A mon départ, je bloggais déjà depuis un an donc créer un blog de voyage était une continuité logique (j’avais alors déjà évacué les questions liées à l’intimité et à l’exhibitionnisme). J’ai alors rapidement défini une ligne éditoriale (blog thématique et non chronologique) sans en mesurer l’impact sur ma façon de voyager.
Je voulais ni d’un simple carnet de bord avec détails insipides sur mon quotidien ni d’une confession intime même si un tel voyage incitait à l’introspection. Aucun sponsor ou partenaire à satisfaire. Toutefois, j’espérais dépasser le cercle familial et amical.
Avant de spécifier les caractéristiques d’un blog de voyage, il faut, me semble-t-il, élargir la question à « pourquoi bloguer ? ». Pour élargir son réseau ? Partager ses passions ? Ses coups de gueule ? Ses coups de cœur ? Ses opinions ? Lancer des conversations ? Affiner des analyses ? Echanger des idées ? Assouvir son plaisir d’écrire ? Développer sa créativité ? Se faire remarquer ? Entretenir son égotisme ? Etre dans la place ? Appartenir à de nouvelles communautés ? S’inciter à rester en veille ?...

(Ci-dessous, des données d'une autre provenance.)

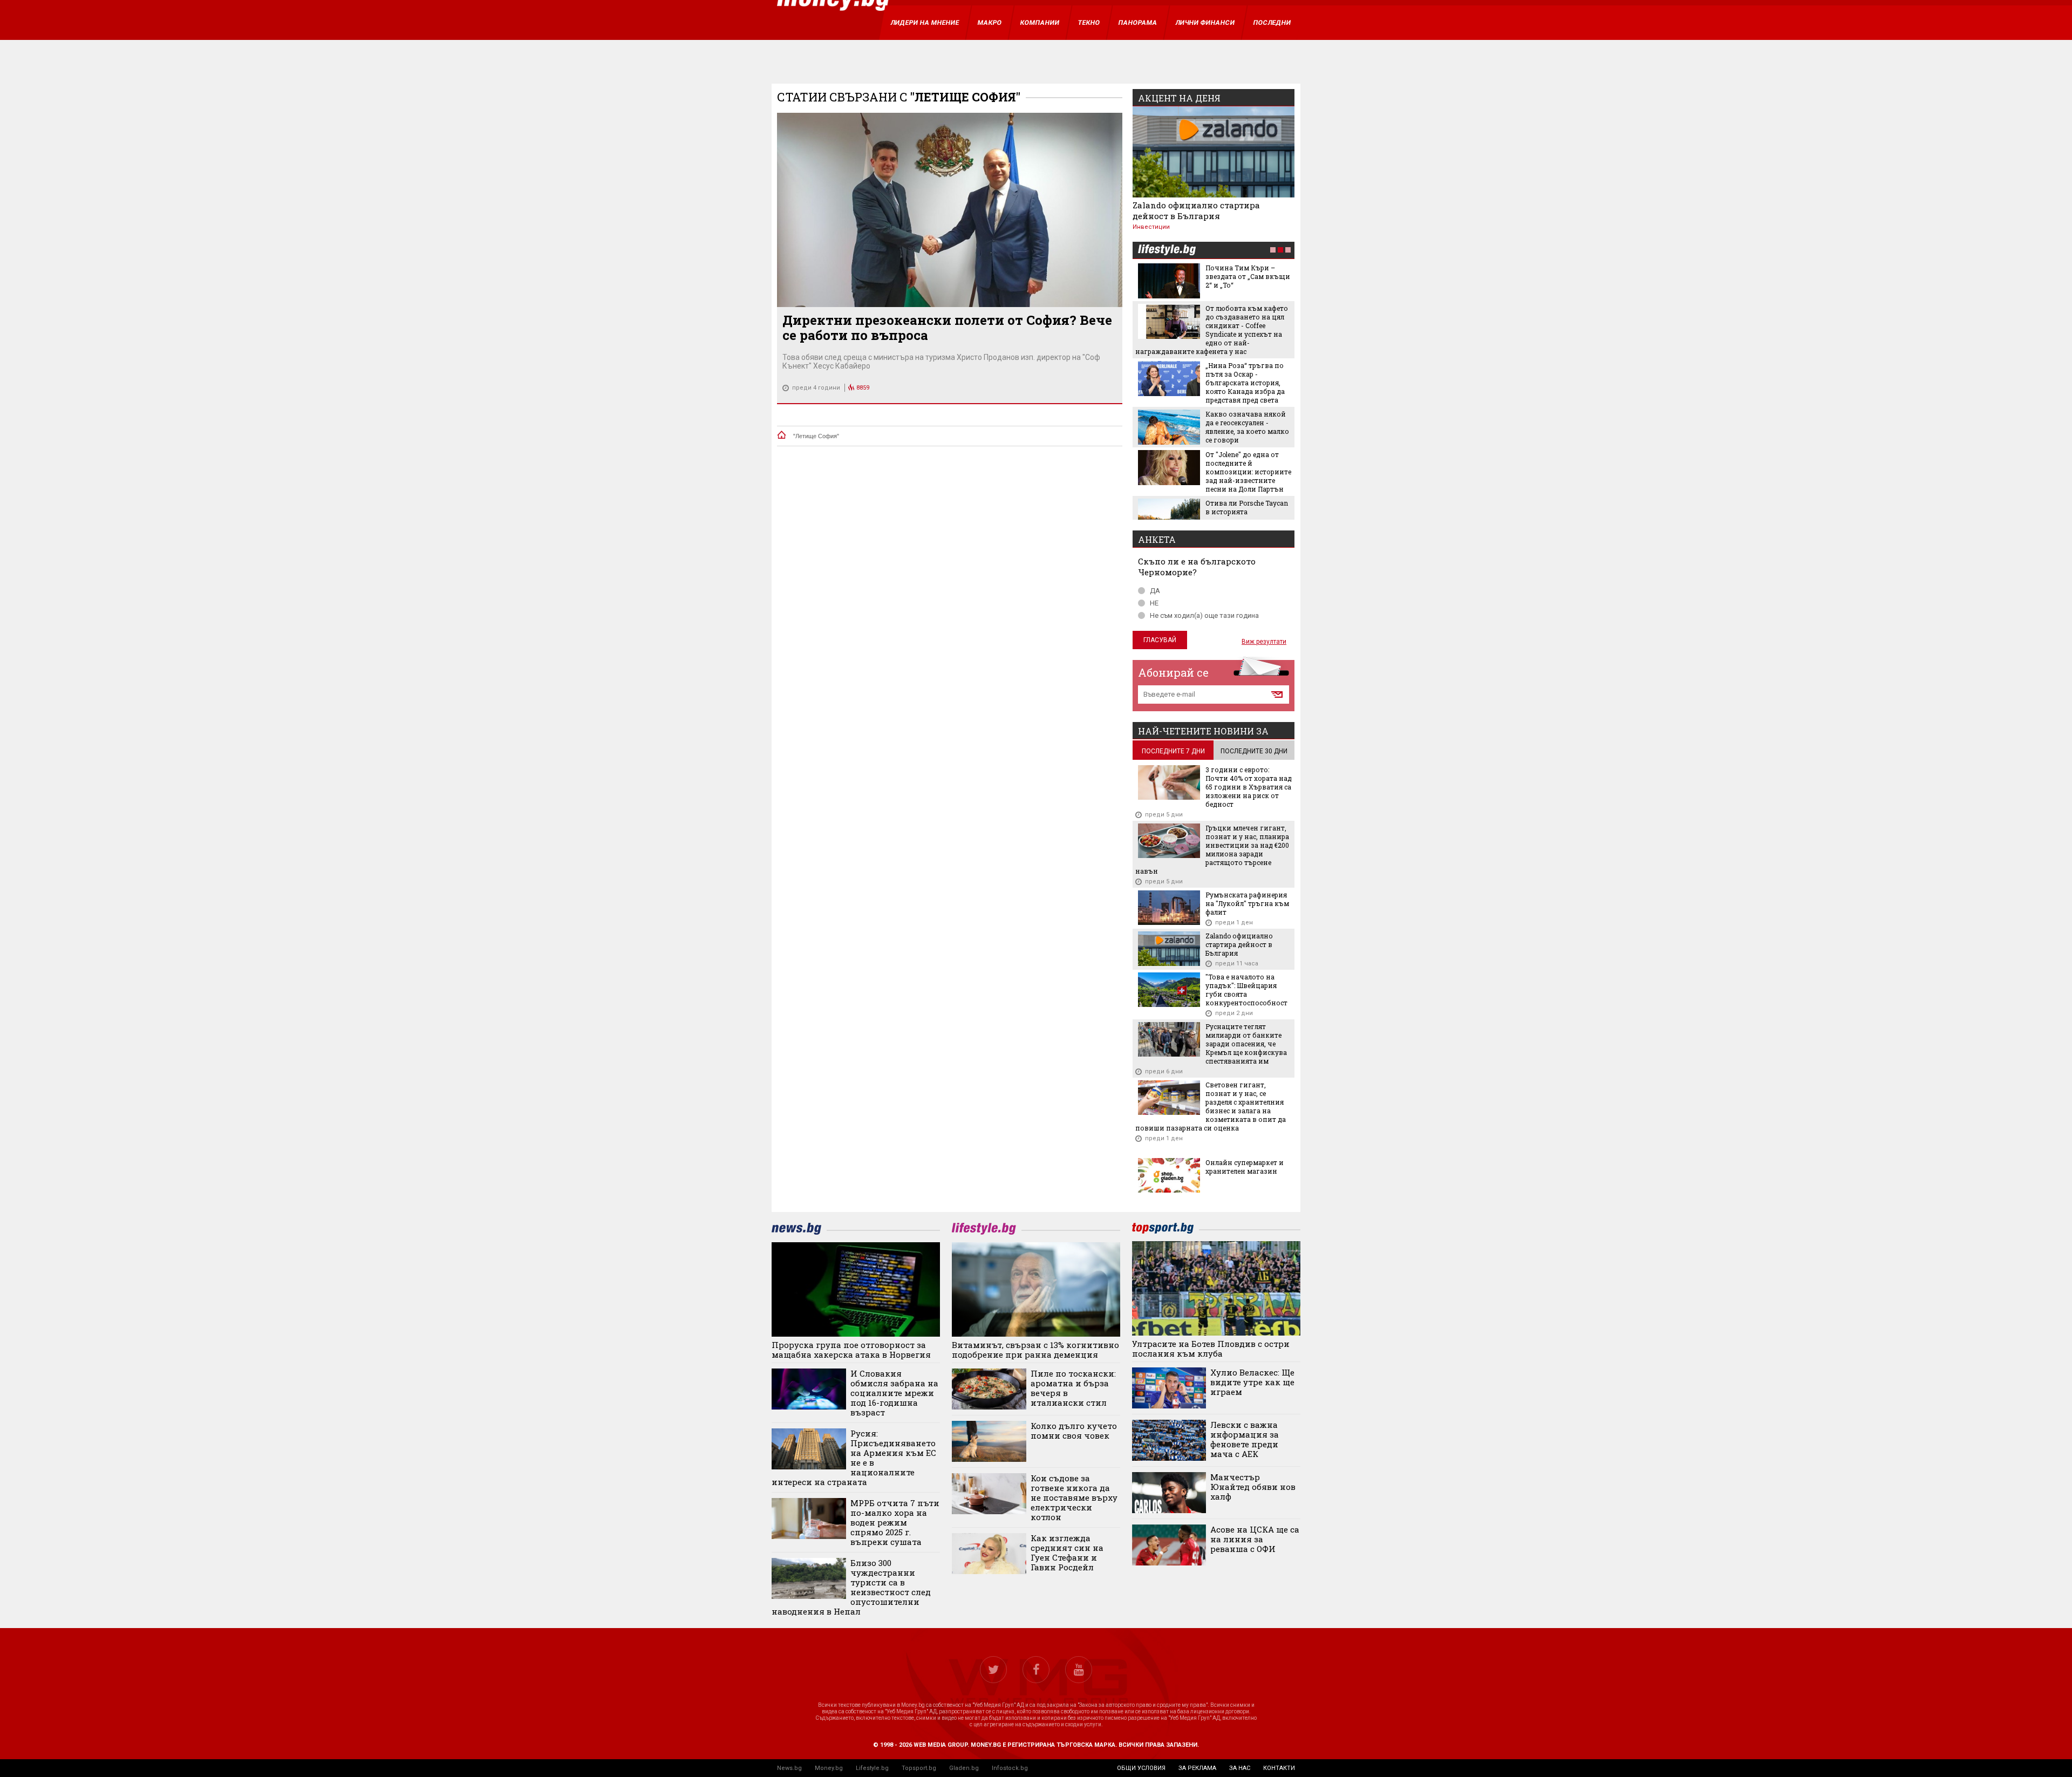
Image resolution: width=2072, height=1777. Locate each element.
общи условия (1141, 1768)
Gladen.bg (964, 1768)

En voyage, notre centre de gravité se déplace, nos intérêts deviennent différents. Ainsi, entretenir une existence virtuelle peut paraître superflu pour ne pas dire superficiel. En outre,
lorsque voyage rime avec tourisme, seul le plaisir immédiat compte alors pourquoi s’emmerder à publier des notes le plus régulièrement possible !? Tous les blogueurs savent combien cette activité chronophage peut parfois devenir contraignante... alors en voyage, pourquoi se l’imposer ? Pour quelles raisons ?
Dans un premier temps, j’appréhendais beaucoup ce premier voyage en
Inde : je craignais de perdre pied, de trop me déconnecter, me perdre voire de ne plus vouloir rentrer alors animer un blog m’a paru être
une façon ludique de maintenir un lien avec la France et ainsi diminuer le choc du retour.

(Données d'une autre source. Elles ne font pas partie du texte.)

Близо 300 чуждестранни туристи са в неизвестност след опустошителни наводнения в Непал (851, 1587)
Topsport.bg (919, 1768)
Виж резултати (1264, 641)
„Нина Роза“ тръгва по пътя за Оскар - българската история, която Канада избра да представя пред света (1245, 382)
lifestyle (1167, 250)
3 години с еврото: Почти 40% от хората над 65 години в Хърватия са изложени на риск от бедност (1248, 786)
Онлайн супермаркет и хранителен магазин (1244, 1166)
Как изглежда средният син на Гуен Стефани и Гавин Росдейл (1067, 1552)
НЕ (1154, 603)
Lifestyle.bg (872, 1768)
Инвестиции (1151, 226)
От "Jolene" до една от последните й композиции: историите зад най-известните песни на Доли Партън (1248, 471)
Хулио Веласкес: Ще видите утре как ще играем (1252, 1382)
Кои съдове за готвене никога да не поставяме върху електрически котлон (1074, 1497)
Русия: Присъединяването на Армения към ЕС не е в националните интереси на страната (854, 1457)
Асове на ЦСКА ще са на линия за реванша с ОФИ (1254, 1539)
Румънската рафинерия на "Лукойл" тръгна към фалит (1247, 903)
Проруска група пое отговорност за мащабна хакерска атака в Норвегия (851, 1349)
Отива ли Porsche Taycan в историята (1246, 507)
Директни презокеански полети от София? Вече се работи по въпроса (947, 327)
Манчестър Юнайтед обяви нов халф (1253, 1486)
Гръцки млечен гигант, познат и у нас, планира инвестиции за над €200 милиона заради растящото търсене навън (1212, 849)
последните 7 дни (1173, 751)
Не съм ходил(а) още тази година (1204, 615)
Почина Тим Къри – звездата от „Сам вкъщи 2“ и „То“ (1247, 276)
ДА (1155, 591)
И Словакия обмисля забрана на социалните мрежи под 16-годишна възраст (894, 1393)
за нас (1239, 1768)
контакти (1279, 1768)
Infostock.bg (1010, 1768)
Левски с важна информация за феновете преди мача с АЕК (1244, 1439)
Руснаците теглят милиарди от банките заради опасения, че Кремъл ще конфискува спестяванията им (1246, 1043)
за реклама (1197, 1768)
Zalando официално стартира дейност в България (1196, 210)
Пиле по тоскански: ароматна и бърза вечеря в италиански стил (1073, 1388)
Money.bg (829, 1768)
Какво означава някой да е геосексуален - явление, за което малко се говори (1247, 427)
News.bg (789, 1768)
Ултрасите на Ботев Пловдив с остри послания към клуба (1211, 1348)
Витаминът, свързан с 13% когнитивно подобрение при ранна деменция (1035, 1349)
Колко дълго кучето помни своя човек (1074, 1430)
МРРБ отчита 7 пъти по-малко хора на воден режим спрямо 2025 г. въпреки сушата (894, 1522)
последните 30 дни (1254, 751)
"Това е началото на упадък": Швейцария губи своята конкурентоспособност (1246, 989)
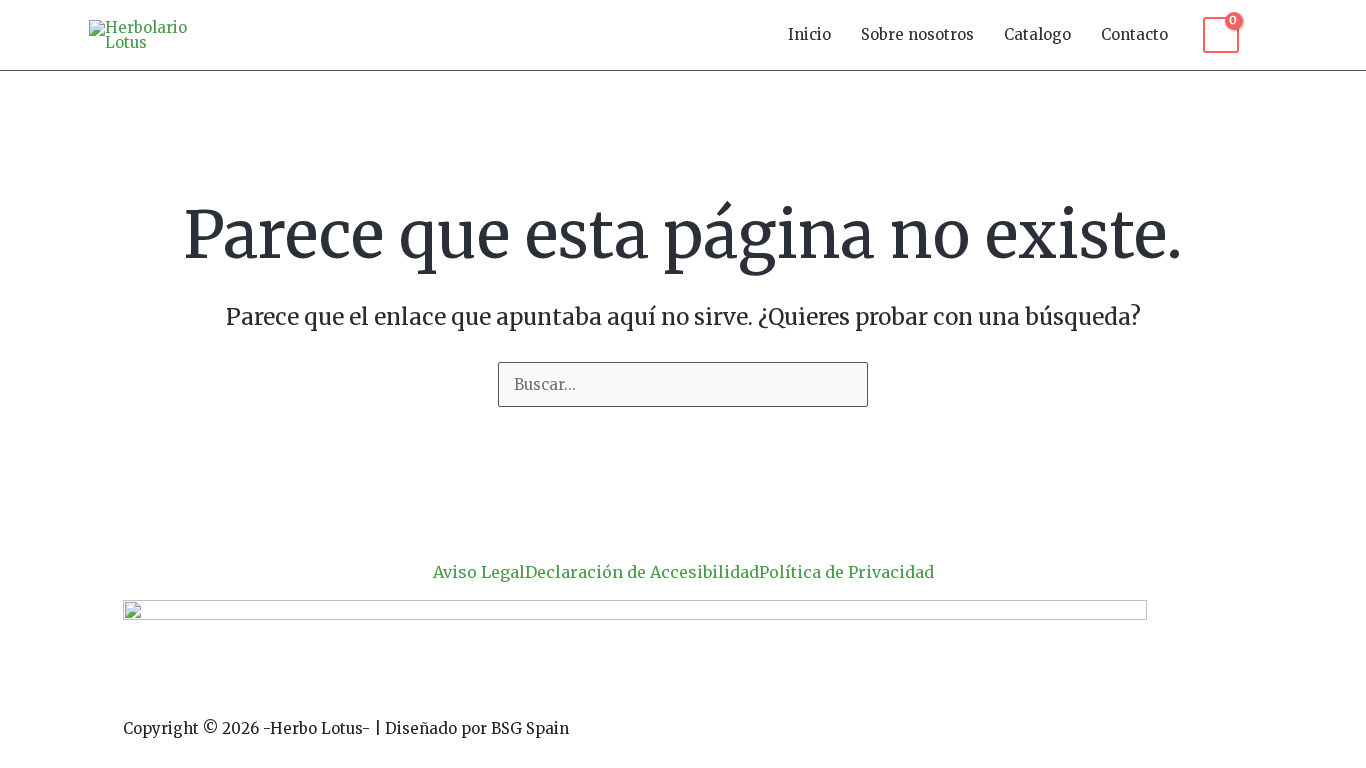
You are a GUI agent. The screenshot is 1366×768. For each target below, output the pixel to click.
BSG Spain (530, 728)
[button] (1268, 35)
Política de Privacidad (846, 572)
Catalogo (1037, 34)
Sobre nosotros (917, 34)
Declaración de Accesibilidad (642, 572)
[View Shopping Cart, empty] (1221, 35)
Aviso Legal (479, 572)
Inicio (809, 34)
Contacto (1134, 34)
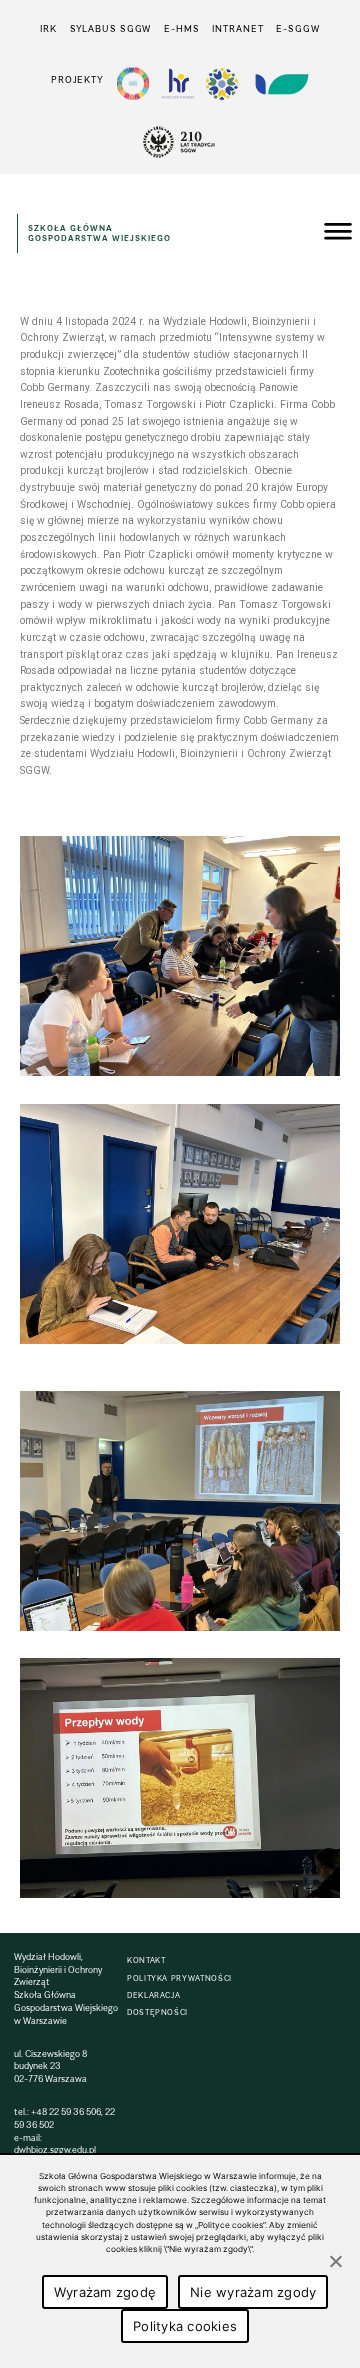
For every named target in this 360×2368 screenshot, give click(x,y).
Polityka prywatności (179, 1978)
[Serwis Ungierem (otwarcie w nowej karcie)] (280, 83)
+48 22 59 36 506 (66, 2111)
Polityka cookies (185, 2326)
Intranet (237, 28)
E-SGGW (297, 28)
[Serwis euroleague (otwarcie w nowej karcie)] (222, 83)
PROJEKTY (77, 79)
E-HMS (181, 28)
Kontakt (146, 1960)
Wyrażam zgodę (105, 2292)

Puis, au-delà de mon plaisir d’écrire (surtout en voyage), comme je partais sans préparation ni objectif précis, blogguer pouvait
structurer mon voyage, lui donner un sens et atténuer l’aspect quête initiatique/personnelle, parfois non productive.

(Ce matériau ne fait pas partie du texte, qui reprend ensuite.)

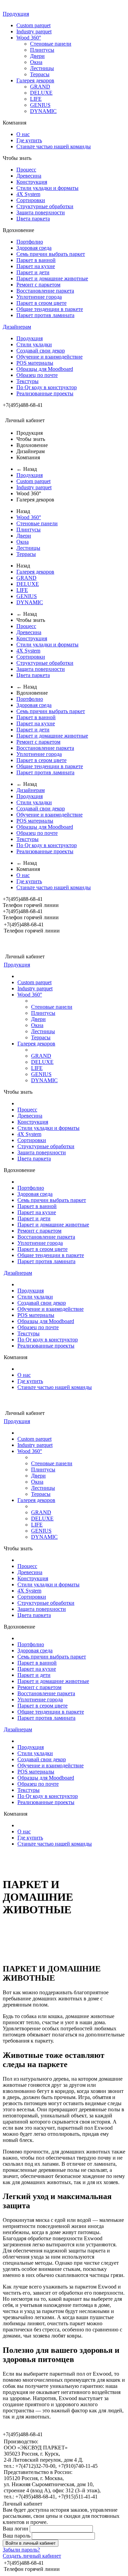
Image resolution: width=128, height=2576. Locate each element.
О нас (23, 134)
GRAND (40, 86)
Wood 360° (28, 37)
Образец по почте (37, 375)
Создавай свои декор (40, 350)
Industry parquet (34, 31)
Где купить (29, 140)
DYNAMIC (43, 111)
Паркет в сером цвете (41, 303)
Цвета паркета (33, 218)
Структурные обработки (44, 206)
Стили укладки (34, 344)
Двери (37, 56)
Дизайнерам (17, 327)
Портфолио (29, 242)
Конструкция (31, 182)
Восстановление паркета (45, 291)
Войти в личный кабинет (30, 2543)
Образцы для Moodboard (44, 369)
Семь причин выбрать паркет (50, 254)
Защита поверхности (40, 212)
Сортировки (30, 200)
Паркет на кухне (35, 266)
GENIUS (40, 105)
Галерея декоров (35, 80)
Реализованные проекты (44, 393)
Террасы (39, 74)
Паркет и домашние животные (52, 278)
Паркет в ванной (36, 260)
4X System (28, 194)
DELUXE (41, 93)
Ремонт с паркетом (38, 284)
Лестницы (42, 68)
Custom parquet (33, 25)
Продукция (16, 14)
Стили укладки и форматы (47, 188)
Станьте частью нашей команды (53, 146)
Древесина (28, 176)
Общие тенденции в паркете (49, 309)
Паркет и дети (32, 272)
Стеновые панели (50, 44)
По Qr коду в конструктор (46, 387)
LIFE (36, 99)
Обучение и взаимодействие (49, 357)
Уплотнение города (39, 297)
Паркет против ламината (45, 315)
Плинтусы (42, 50)
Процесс (26, 169)
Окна (36, 62)
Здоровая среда (34, 248)
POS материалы (34, 363)
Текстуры (27, 381)
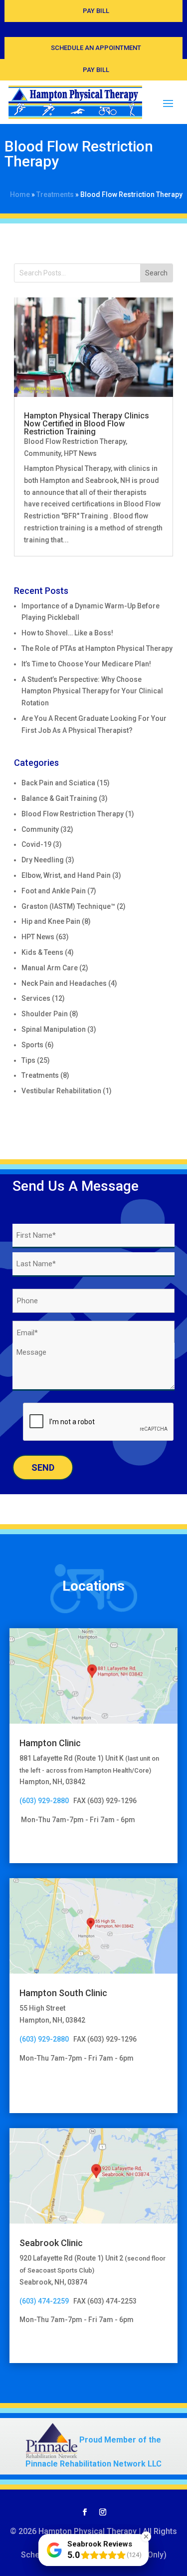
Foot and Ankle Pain (53, 891)
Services (35, 998)
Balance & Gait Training (59, 798)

Lorsque je préparais mon voyage, j’ai multiplié les
sources d’informations : guides de voyage, forums spécialisés et blogs de voyage. Ces derniers avaient l’avantage d’être actualisés et surtout datés, reflétaient des avis non partisans, argumentés, dénués d’intérêts économiques et permettaient plus facilement de se projeter.
Par ailleurs,
les blogs de voyage démystifient et banalisent les voyages alors que paradoxalement leurs auteurs tendent à se positionner dans une communauté où appartient de grandes figures du monde de l’exploration, de la littérature de voyage et du grand reportage comme la pionnière Alexandra David-Neel, l’écrivain-voyageur Nicolas Bouvier et le journaliste Albert
Londres.
Prosélytes, les bloggueurs-voyageurs concourent à encourager et rassurer des candidats en partance et souvent prêchent pour des voyages moins traditionnels. Fantasmatiques et anxiolytiques, les blogs de voyage permettent aux lecteurs de s’identifier et aux auteurs de se singulariser. Ils personnifient les « aventuriers » et inscrivent leur expérience dans la durée.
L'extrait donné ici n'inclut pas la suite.